All in all I still sometimes think I am a shitty coder and learned nothing in school and yet here I am 10 years in
Ldirel@reddit (OP)
Thanks for the reassurance, that definitely helps things. I probably wasn't going to just cut off GPT, since I think there are definitely things it can do to help me learn, I just need to set some firm boundaries so my previous mistake doesn't happen again.
Chrykal@reddit
I would actually hard argue against using any AI coding help until you know enough to know when it's gone off course and needs you to steer it back. It's so confident in it's mistakes that if you try to use it for learning it'll only make things harder.
Ldirel@reddit (OP)
That’s a 100% valid take, not really in a position to argue. I’m gonna try to use it as little as I can this semester for sure. While getting ideas for a split for the gym the other day I had to tell it four times that it was only generating a 3 day plan and not a 4 day like I asked for, so I get it.
Chrykal@reddit
Sometimes the hardest thing to remember with LLMs, is that they understand nothing at all. They are pattern recognition spitting out the next word in the sentence.
Also I wish I had the link to hand, but a recent study found that even experienced developers were not actually faster when using it most of the time. I think far too much of its hype from developers is that it's a new toy that's fun to play with, so they don't realise how long they've been going back and fore correcting things they probably could have written themselves quicker.
LengthMysterious561@reddit
I recommend checking out Codecademy or Exercism. They have interactive lessons on C++. Codecademy is more beginner friendly, but is more aggressive with pushing their premium courses.
C++ can be frustrating to learn, but it isn't as bad as people make it out to be. I think the biggest pain points for newcomers is header files and stack vs heap.
Ldirel@reddit (OP)
I just enrolled in that Harvard CS50 course on EDX since I heard it was highly praised. Do you think I should continue with that or look at the other resources?
LengthMysterious561@reddit
I haven't tried that course so I don't know. I think you should see how you get on with it. If it's not working for you then look elsewhere.
Dissentient@reddit
The important part is to learn the basics (functions, variables, control structures, scope, classes/objects), and be able to use them when solving problems.
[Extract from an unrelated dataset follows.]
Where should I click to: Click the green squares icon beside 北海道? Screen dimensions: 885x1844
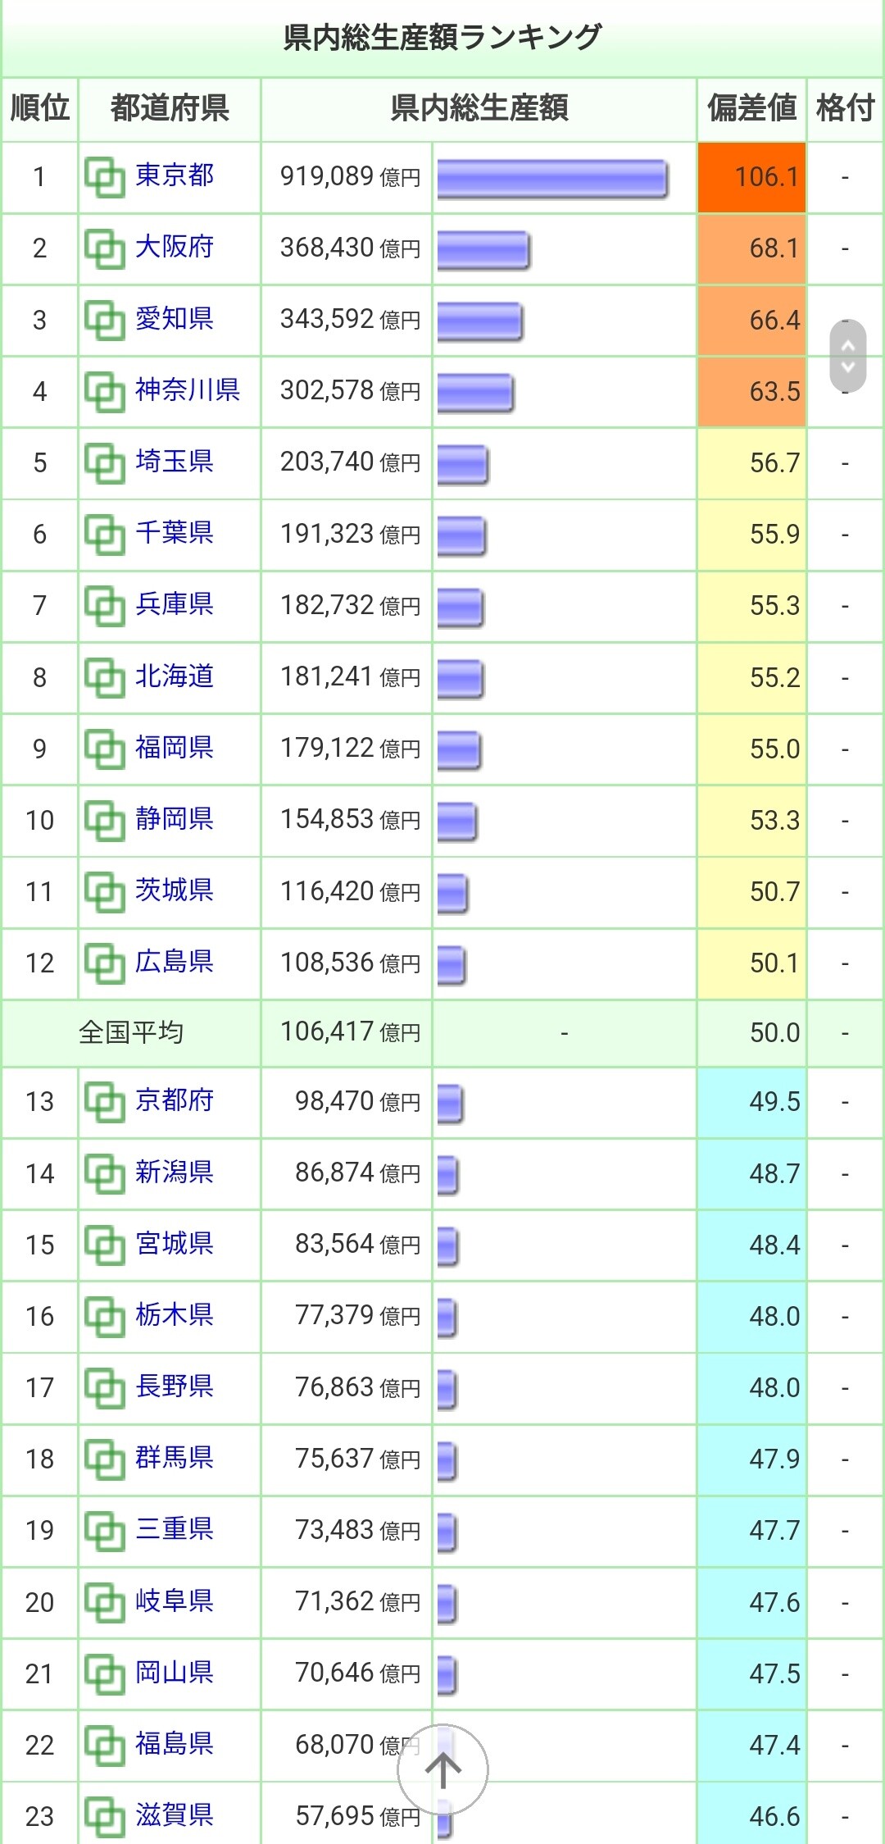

Doesn't hugely matter which language you do that with, though I generally recommend a statically typed user-friendly language like C# or Java for that.
LLMs are very helpful if you use them to learn instead of use them to not learn. An LLM is basically your own personal stackoverflow that won't call you names no matter how stupid your questions are. You can probably even ask it to generate you exercises appropriate for your level and grade them.
You can't really rely on college to teach you those fundamentals, since a lot of courses are kinda awful even when you aren't cheating through them. Back when I was in college, most people who didn't start learning programming before college struggled. You have to get into the mindset is that learning to program is your own responsibility and college is there just to give you a piece of paper that says you did.
Ldirel@reddit (OP)
That makes sense, I feel like most of my buddies that can code all learned before college. I signed up for CS50 on EDX because I heard that was very good, but will definitely put more diligence into learning coding asides from the classes.
edrenfro@reddit
This is true, generally, but you're short on time. It would probably be better and faster just to learn C++ directly. Aside from that there are no shortcuts - if you learn by books buy a book, if you learn by tutorials find a tutorial, etc. and get started.